• _Work item_
Return the following from the records below: each line, word for word, starting with the line that contains "Oportunidades em Isenção (596, 1627)" and going on through the line that contains "Energia e Recursos Naturais (598, 998)", with nothing outside that range.

[Stored records]
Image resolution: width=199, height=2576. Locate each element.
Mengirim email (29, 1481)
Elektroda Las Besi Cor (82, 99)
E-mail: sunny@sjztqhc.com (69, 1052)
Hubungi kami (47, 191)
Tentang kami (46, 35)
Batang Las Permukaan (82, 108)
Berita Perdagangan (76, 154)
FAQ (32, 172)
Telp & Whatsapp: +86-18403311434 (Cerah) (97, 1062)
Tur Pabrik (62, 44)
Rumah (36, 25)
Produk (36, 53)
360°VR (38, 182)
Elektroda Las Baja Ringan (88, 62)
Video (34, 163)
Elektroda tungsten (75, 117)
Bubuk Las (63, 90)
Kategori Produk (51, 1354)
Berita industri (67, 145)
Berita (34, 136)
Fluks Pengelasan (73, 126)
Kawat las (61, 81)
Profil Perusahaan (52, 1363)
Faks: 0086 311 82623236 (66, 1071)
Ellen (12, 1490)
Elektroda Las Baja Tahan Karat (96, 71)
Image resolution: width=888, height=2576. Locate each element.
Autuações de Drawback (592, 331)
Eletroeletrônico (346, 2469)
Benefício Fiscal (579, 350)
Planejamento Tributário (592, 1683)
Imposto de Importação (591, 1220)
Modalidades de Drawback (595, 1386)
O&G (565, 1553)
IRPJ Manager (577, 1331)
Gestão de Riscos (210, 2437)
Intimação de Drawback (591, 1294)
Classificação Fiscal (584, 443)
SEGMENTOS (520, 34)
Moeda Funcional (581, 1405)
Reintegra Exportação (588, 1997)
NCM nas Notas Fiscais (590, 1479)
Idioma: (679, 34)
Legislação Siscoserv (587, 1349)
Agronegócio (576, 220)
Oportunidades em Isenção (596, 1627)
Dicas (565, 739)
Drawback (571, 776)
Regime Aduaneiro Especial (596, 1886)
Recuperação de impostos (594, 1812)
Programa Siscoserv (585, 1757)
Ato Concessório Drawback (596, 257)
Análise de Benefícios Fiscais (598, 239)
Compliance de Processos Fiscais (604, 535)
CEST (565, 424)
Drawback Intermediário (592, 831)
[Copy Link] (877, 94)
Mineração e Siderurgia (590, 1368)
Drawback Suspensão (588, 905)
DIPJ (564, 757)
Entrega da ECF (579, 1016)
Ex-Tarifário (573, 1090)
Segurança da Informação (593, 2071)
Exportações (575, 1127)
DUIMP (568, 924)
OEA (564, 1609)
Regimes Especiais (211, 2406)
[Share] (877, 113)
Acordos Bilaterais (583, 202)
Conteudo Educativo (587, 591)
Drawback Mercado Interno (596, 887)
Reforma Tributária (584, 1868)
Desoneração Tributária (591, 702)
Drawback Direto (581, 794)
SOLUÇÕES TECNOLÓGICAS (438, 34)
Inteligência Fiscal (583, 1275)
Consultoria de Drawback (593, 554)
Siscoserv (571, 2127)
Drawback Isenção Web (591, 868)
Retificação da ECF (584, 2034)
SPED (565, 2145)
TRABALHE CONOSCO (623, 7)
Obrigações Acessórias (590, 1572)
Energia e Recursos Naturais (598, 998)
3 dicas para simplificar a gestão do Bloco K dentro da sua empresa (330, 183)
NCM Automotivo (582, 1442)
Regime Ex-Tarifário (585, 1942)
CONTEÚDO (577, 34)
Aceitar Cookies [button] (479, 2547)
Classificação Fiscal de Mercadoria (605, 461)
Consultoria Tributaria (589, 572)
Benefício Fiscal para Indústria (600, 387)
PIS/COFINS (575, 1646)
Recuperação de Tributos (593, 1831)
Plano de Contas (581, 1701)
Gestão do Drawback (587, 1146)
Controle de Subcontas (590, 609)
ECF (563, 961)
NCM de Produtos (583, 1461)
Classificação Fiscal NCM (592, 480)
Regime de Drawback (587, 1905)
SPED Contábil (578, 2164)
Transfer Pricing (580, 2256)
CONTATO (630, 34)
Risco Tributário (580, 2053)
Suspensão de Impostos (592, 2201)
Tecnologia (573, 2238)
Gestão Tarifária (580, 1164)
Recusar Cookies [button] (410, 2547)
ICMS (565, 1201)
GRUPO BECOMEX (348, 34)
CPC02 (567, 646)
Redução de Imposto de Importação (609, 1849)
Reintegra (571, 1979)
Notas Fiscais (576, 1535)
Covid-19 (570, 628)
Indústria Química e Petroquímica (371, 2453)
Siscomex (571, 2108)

• _Response area_
Oportunidades em Isenção (596, 1627)
Dicas (565, 739)
Drawback (571, 776)
Regime Aduaneiro Especial (596, 1886)
Recuperação de impostos (594, 1812)
Programa Siscoserv (585, 1757)
Ato Concessório Drawback (596, 257)
Análise de Benefícios Fiscais (598, 239)
Compliance de Processos Fiscais (604, 535)
CEST (565, 424)
Drawback Intermediário (592, 831)
[Copy Link] (877, 94)
Mineração e Siderurgia (590, 1368)
Drawback Suspensão (588, 905)
DIPJ (564, 757)
Entrega da ECF (579, 1016)
Ex-Tarifário (573, 1090)
Segurança da Informação (593, 2071)
Exportações (575, 1127)
DUIMP (568, 924)
OEA (564, 1609)
Regimes Especiais (211, 2406)
[Share] (877, 113)
Acordos Bilaterais (583, 202)
Conteudo Educativo (587, 591)
Drawback Mercado Interno (596, 887)
Reforma Tributária (584, 1868)
Desoneração Tributária (591, 702)
Drawback Direto (581, 794)
SOLUÇÕES TECNOLÓGICAS (438, 34)
Inteligência Fiscal (583, 1275)
Consultoria de Drawback (593, 554)
Siscoserv (571, 2127)
Drawback Isenção Web (591, 868)
Retificação da ECF (584, 2034)
SPED (565, 2145)
TRABALHE CONOSCO (623, 7)
Obrigações Acessórias (590, 1572)
Energia e Recursos Naturais (598, 998)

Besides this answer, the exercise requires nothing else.